Targeting Disease at the Nuclear Pore

Third Quarter September 30, 2015 Financial Results
Cash, cash equivalents and investments as of September 30, 2015, including restricted cash, totaled $230.2 million, compared to $256.0 million as of June 30, 2015.

For the quarter ended September 30, 2015, research and development expense was $25.9 million compared to $16.0 million for the quarter ended September 30, 2014. For the quarter ended September 30, 2015, general and administrative expense was $4.8 million compared to $3.8 million for the quarter ended September 30, 2014. The increase in research and development expense resulted primarily from the increase in expenses related to the continued clinical development of selinexor. The increase in general and administrative expense resulted primarily from the costs of being a public company and an increase in stock-based compensation.

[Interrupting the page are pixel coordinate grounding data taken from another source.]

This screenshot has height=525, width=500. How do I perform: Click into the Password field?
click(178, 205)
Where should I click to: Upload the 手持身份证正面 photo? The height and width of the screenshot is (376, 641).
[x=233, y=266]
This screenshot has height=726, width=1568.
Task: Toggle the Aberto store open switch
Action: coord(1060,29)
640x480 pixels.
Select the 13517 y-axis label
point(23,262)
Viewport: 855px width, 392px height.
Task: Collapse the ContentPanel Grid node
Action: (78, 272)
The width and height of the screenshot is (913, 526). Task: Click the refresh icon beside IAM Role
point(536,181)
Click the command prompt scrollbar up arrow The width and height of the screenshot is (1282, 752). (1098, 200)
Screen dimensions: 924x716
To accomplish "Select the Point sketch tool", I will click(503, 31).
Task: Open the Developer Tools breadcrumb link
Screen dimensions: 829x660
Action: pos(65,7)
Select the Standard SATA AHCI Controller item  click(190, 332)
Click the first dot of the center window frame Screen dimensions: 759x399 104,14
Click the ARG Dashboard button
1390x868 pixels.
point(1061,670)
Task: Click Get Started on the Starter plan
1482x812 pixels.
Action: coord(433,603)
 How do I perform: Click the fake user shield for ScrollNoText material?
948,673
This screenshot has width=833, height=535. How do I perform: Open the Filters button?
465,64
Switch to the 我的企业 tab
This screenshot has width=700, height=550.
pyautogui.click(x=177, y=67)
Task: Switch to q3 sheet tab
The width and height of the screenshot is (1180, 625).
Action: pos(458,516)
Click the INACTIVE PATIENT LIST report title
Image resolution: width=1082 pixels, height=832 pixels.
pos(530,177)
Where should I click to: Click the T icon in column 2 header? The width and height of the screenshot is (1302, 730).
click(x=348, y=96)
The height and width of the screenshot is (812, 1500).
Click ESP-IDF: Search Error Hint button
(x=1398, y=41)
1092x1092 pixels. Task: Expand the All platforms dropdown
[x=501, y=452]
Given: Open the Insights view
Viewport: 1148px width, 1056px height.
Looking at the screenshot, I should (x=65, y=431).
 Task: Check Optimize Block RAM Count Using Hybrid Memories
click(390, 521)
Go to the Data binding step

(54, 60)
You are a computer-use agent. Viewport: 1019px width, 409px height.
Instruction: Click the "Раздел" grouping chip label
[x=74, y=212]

Karyopharm reported a net loss of $30.4 million, or $0.85 per share, for the quarter ended September 30, 2015, compared to a net loss of $19.7 million, or $0.61 per share, for the quarter ended September 30, 2014. Net loss includes stock-based compensation expense of $3.5 million and $2.9 million for the quarters ended September 30, 2015 and September 30, 2014, respectively.

Financial Outlook
Based on current operating plans, Karyopharm expects that its existing cash and cash equivalents will fund its research and development programs and operations into 2018, including moving the four later-stage clinical studies to their next data inflection points. Karyopharm expects to end 2015 with greater than $200 million in cash, cash equivalents and investments.